My hope eventually overcame my fear. Or I was in despair. I thought that if I was going to die I wanted to do it while trying
to get out. Not curled up crying; a shell of who I once was. I started to forget myself. The mirrors lied. I began to blame my parents.
They never came for me. I couldn’t remember how much they loved me and I eventually came to believe they never did. That’s what
happens when the months stack into years.
It wasn’t raining when I decided to run. That came later. When I was lost. Uncertain. Frantic. I knew there was no rain because the roof
was silent. I spent my days listening to that roof. It spoke to me from the outside world. The world that was waiting for me if I could just
find the courage to make it back. The roof told me when it was sunny with a huge breath of expansion like an old man sighing at the end
of a long day. When the air grew bitter, so did the old man on the roof. Grumbling and creaking as he spoke and sometimes snapping
as if to wake me from my depressed stupor. But when it rained… that was the old man weeping for me. Tears that matched my own in the
drowning of the downpour.
“When did you know you were lost?”
I lost faith. That was the only thing other than my fear that had kept me going. When I lost faith my fear began to take over
and it left me going in circles. My fear kept me alive though. Fear of being found. Captured again. Maybe killed. I knew what he
looked like. I knew he drove a white Saab. He was looking for me. I knew that. But my faith faltered and I was unable to find my way…

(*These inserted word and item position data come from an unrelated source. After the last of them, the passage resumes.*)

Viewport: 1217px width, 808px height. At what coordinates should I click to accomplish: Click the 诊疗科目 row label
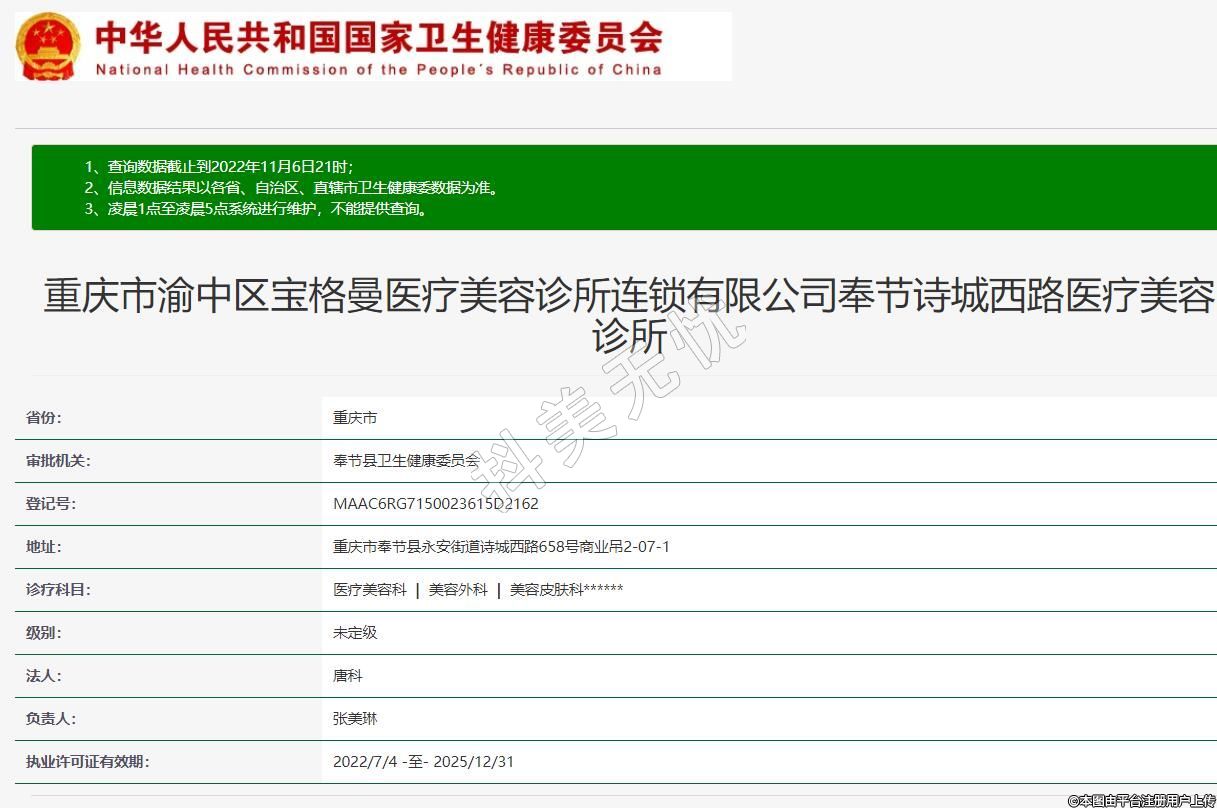click(x=58, y=590)
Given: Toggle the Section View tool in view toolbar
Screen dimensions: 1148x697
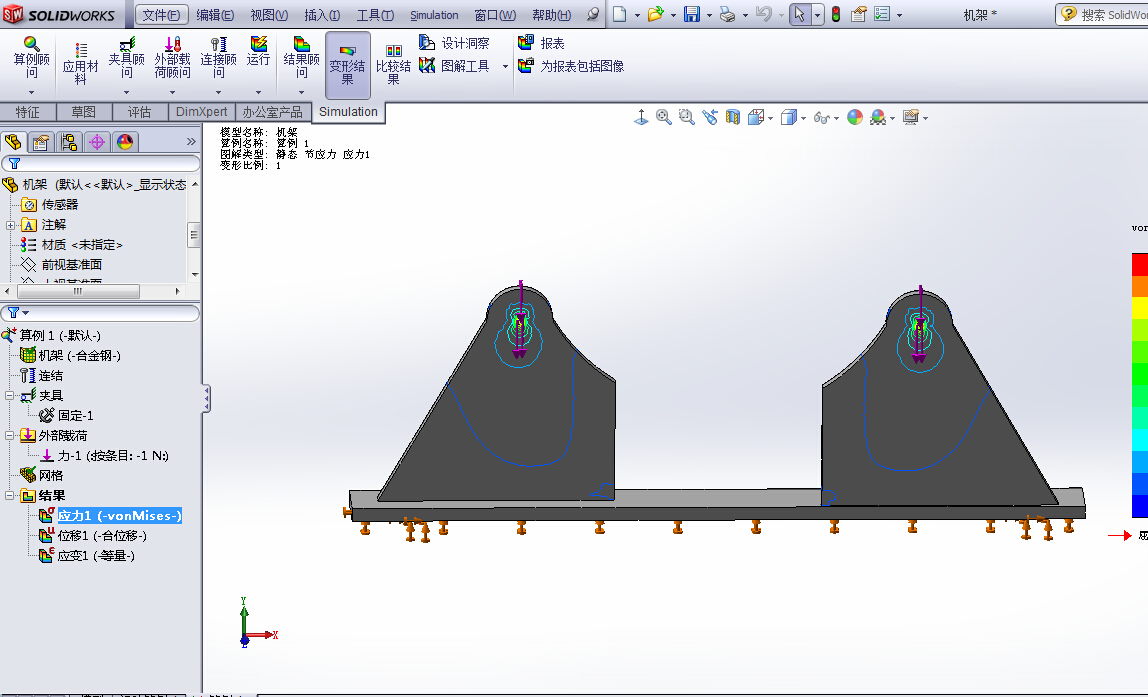Looking at the screenshot, I should pyautogui.click(x=730, y=116).
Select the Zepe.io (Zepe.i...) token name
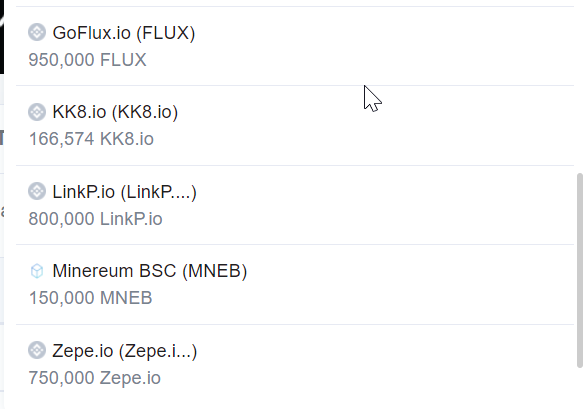Viewport: 587px width, 409px height. (125, 351)
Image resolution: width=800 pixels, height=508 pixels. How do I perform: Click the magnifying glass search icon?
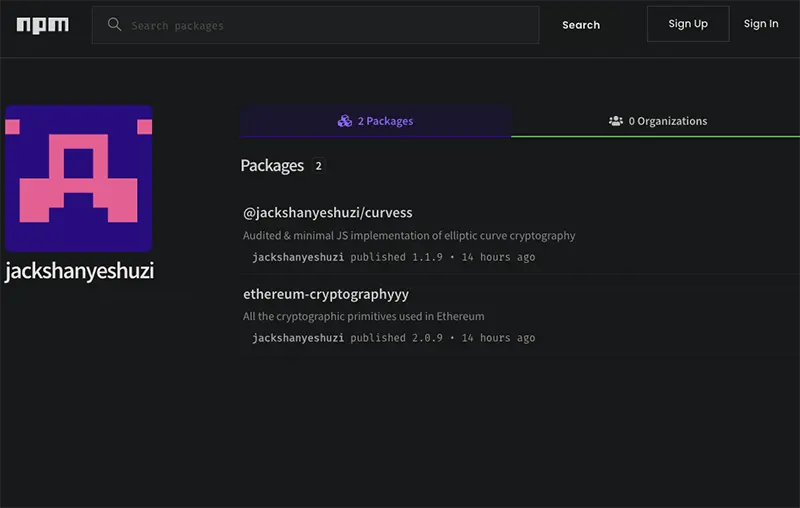(x=114, y=24)
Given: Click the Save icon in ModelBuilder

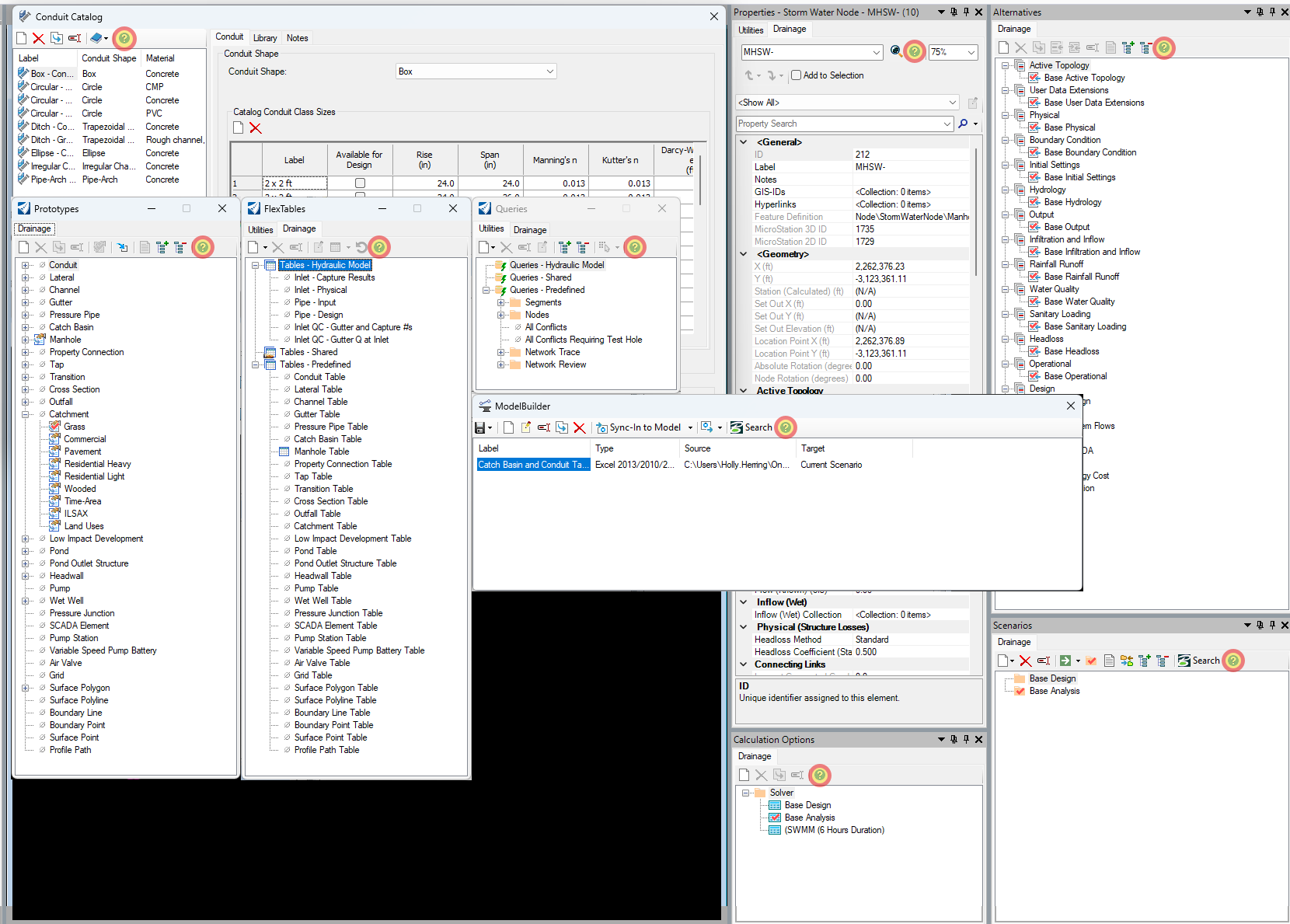Looking at the screenshot, I should 480,427.
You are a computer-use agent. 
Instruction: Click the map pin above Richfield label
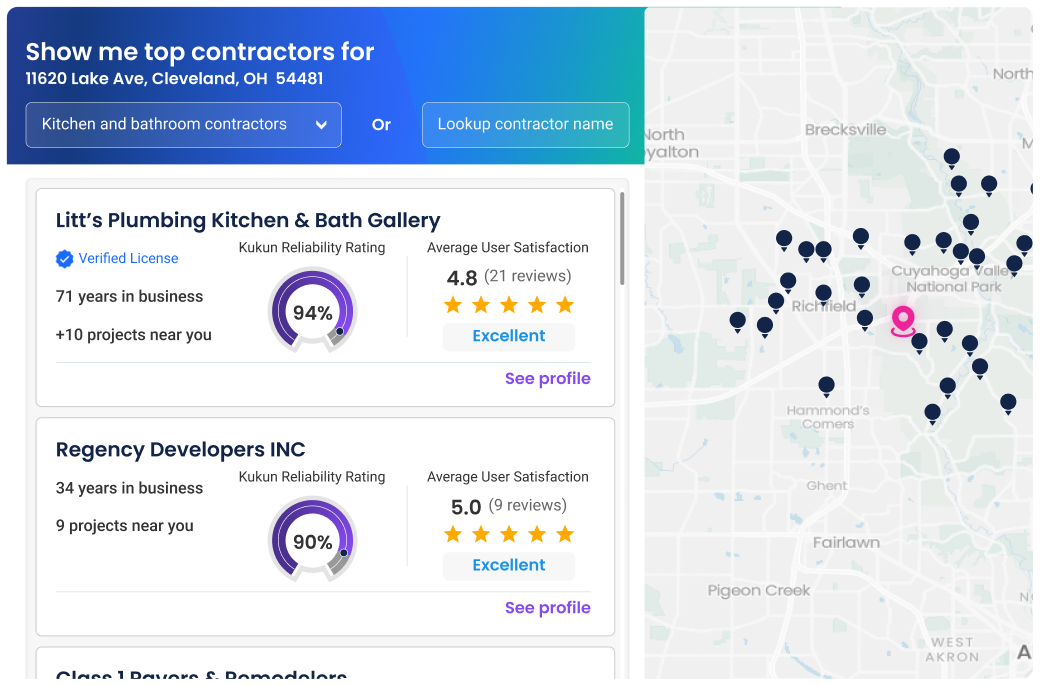click(x=823, y=293)
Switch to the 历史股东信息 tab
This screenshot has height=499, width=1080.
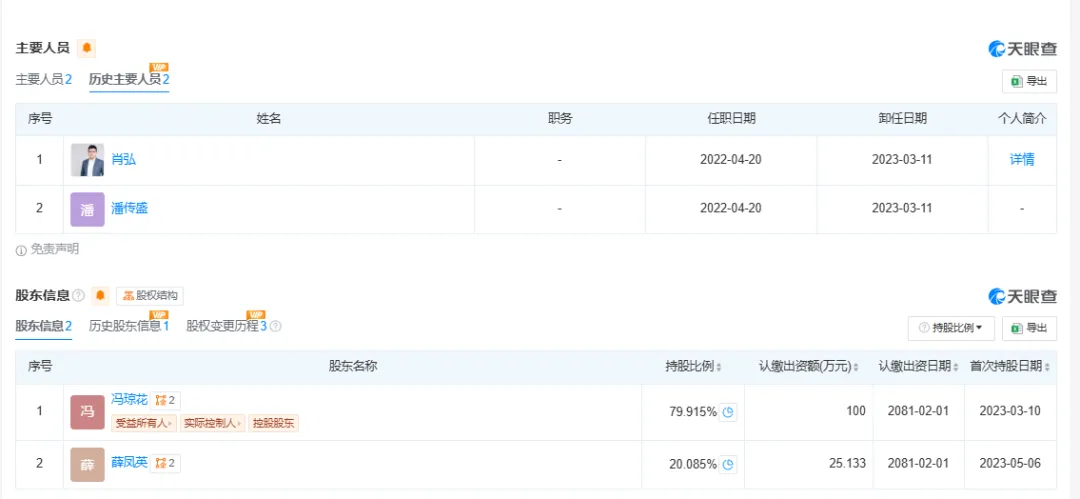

until I saw the hill. The sight of that incline renewed my hope- not fully, but enough to make me press on. I climbed until I was too tired
and rested against a tree. With restored energy I started climbing again. I repeated this several times until I reached the top of the hill.
I was elated to find that my perseverance had paid off.
At the top of the hill I found a road. It was a dark and deserted winding country road but I knew that it was connected to the
outside world. I knew it would lead me home; wherever that might be after a decade had passed.
With that thought, a new fear began to settle in. What if my parents had moved away? What if they were dead?
What if I had nothing to run to?
“What happened on the road?”
I felt invigorated running on the pavement. I was prepared to fly. No more sliding and getting stuck in the mud. I was on solid ground.
My heartbeats matched my footfalls as my bare feet slapped the wet asphalt. I ran until dawn, resting in between.
The rain stopped just before the sun peeked over the crest in the distance. I was hoping that the warmth of that sun would dry my hair
and night shirt which both clung to me like wet tissue. I was starting to itch.
After another quarter mile or so, when the light around me turned lavender again, I saw headlights at the end of the outstretched ribbon
of ebony pathway before me. I ran faster.
I was doing it! I was finally going to be me again!
I could see the car more clearly as the distance closed between us. It. Was. A. White. Saab.
I could almost make out his features in the purple-gray morning.
It was him.
“What did you do?”
After the impact I heard him backing the car up and I knew he what his intentions were. I opened my eyes with effort and
turned my head with sheer will scanning the side of the road for hope. I saw a scrap of metal almost within my reach. I couldn’t move
my legs so I scrambled as quickly as I was able using only my arms. I left skin from my elbows and palms behind but…
I. Had. To. Get. There.
A second before the Saab was on me, my hand seized the metal which sliced into the meat of my palm as I held as tightly
as I could and jammed it into the side of the tire as it crushed my ribs. Air rushed out of me and it sounded like the old man on the roof.
I remember smiling when I heard the gunshot crack of sound as the tire gave way to the road. I smiled wider when I heard the
crunch and screech of metal and the tinkling of shattered glass sprinkling the pavement.
Then I woke up here in the hospital and smiled the biggest.
“We found another girl in that cabin; you saved her life. Your captor is dead and your Parents. Are. Waiting. Outside.”